● **GESTELLTE AUFGABE A**:
Liste jede Zeile der Datensätze auf, in der das Wort „what“ vorkommt.

● **AUSGANGSTEXT**:
DFG fördert Forschergruppe zu „Gewaltgemeinschaften“ mit zwei Millionen Euro – Wie funktioniert Gewalt in der Gruppe?

Nr. 191  • 3. August 2009


Von jugendlichen Gewalttätern in Großstädten über Milizen und Rebellen in den Krisengebieten der Welt bis hin zu Terroristen: Gewalt wird oft von Gruppen ausgeübt. In der Gemeinschaft Gleichgesinnter scheint die Hemmschwelle zur Gewaltanwendung zu sinken. Aber was hält solche Gruppen zusammen und welche Rolle spielt die Gewalt für sie? Dieser Frage widmet sich an der Justus-Liebig-Universität Gießen (JLU) die neue DFG-Forschergruppe „Gewaltgemeinschaften“. Sprecher der von der Deutschen Forschungsgemeinschaft mit zunächst rund zwei Millionen Euro für drei Jahre geförderten Gruppe ist Prof. Dr. Winfried Speitkamp vom Historischen Institut der JLU.

Den beteiligten Wissenschaftlern geht es vor allem um die geschichtliche Dimension: So untersuchen sie unter anderem, ob es Gewaltgemeinschaften schon immer gegeben hat und wie sie sich in einzelnen Epochen oder Kulturen unterscheiden. Warum sind einzelne Gewaltgemeinschaften, zum Beispiel Räuberbanden, zeitweise zum Mythos geworden? Das alles soll in neun Teilprojekten erforscht werden. Die Themen reichen von gotischen Kriegergruppen im Römischen Reich über mittelalterliche Fehdegruppen und frühneuzeitliche Söldner bis zu osteuropäischen und afrikanischen Gewaltgemeinschaften. Auch städtische Jugendgruppen und politische Kampfverbände des 20. Jahrhunderts kommen zur Sprache.

Das innovative Konzept verspricht neue Ergebnisse, die auch für das Verständnis von Gewaltgemeinschaften in der Gegenwart Bedeutung haben werden. Bisher hat die Forschung eher nach den Ursachen und den Folgen von Gewalt gefragt, aber die innere Dynamik von gewalttätigen Gruppen, den Zusammenhalt, die Funktionsweise, etwa die Rolle der Führer oder die Bedeutung einer eigenen „Moral“ und Wertordnung, vernachlässigt. Danach aber muss man fragen, so eine These der Forschergruppe, wenn man verstehen will, warum immer wieder gewaltbereite Gruppen Angst und Schrecken verbreiten.

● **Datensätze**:
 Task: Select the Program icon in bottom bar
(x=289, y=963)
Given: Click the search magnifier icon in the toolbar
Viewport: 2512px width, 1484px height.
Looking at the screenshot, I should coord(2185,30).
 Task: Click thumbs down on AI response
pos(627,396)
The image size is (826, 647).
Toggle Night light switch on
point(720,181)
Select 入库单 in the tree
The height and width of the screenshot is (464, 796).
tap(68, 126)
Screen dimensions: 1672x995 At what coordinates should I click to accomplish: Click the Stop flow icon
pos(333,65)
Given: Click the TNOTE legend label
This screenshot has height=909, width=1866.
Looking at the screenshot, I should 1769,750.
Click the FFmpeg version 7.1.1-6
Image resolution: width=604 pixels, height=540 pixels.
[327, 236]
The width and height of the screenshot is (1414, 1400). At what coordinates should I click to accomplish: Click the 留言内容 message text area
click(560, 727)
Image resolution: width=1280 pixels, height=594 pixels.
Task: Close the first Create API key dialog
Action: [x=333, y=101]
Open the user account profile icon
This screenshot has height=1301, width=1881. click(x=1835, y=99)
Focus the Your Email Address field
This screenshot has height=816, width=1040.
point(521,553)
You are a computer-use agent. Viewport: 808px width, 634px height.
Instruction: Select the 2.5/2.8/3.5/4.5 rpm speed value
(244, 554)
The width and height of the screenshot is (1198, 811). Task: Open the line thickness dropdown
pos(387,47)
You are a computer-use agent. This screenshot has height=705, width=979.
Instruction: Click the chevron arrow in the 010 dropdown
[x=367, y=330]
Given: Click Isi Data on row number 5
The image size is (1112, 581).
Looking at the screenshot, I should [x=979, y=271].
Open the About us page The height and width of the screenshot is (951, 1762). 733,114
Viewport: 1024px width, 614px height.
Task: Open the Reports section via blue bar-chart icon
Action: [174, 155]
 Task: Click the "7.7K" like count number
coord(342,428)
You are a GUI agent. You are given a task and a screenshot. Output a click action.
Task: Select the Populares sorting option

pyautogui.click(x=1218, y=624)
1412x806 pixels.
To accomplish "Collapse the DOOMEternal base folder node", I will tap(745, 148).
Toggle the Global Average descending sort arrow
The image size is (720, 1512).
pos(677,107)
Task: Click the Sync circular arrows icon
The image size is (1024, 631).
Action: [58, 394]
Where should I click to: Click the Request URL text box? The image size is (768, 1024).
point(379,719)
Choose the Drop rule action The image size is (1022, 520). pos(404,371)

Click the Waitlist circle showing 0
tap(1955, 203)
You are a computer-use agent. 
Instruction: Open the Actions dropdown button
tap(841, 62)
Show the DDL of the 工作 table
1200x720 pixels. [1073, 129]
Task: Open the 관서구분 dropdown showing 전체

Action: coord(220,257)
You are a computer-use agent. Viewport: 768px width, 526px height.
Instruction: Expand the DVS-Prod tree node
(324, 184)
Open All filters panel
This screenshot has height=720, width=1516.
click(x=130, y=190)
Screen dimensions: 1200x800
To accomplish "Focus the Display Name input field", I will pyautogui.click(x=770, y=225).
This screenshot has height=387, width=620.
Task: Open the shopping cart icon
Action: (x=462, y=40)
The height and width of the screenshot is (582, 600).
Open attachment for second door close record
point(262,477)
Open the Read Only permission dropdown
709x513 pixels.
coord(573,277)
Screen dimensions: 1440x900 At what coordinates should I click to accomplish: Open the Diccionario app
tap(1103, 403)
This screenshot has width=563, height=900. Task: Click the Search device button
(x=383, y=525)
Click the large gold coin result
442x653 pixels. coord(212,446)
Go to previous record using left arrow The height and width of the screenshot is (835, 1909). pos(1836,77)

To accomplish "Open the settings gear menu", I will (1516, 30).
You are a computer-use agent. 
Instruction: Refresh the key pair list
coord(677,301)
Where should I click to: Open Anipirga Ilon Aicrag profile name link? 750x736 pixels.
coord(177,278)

● **GESTELLTE AUFGABE B**:
Gib aus dem Text über die Forschergruppe zu Gewaltgemeinschaften den Abschnitt wortgetreu wieder, der mit den Worten „Den beteiligten Wissenschaftlern“ einsetzt und mit „kommen zur Sprache.“ schließt.

● **ERWARTETE ANTWORT A**:
Screen dimensions: 1672x995 At what coordinates should I click to accomplish: Click the Stop flow icon
The width and height of the screenshot is (1414, 1400). At what coordinates should I click to accomplish: Click the 留言内容 message text area
Screen dimensions: 1440x900 At what coordinates should I click to accomplish: Open the Diccionario app

● **ERWARTETE ANTWORT B**:
Den beteiligten Wissenschaftlern geht es vor allem um die geschichtliche Dimension: So untersuchen sie unter anderem, ob es Gewaltgemeinschaften schon immer gegeben hat und wie sie sich in einzelnen Epochen oder Kulturen unterscheiden. Warum sind einzelne Gewaltgemeinschaften, zum Beispiel Räuberbanden, zeitweise zum Mythos geworden? Das alles soll in neun Teilprojekten erforscht werden. Die Themen reichen von gotischen Kriegergruppen im Römischen Reich über mittelalterliche Fehdegruppen und frühneuzeitliche Söldner bis zu osteuropäischen und afrikanischen Gewaltgemeinschaften. Auch städtische Jugendgruppen und politische Kampfverbände des 20. Jahrhunderts kommen zur Sprache.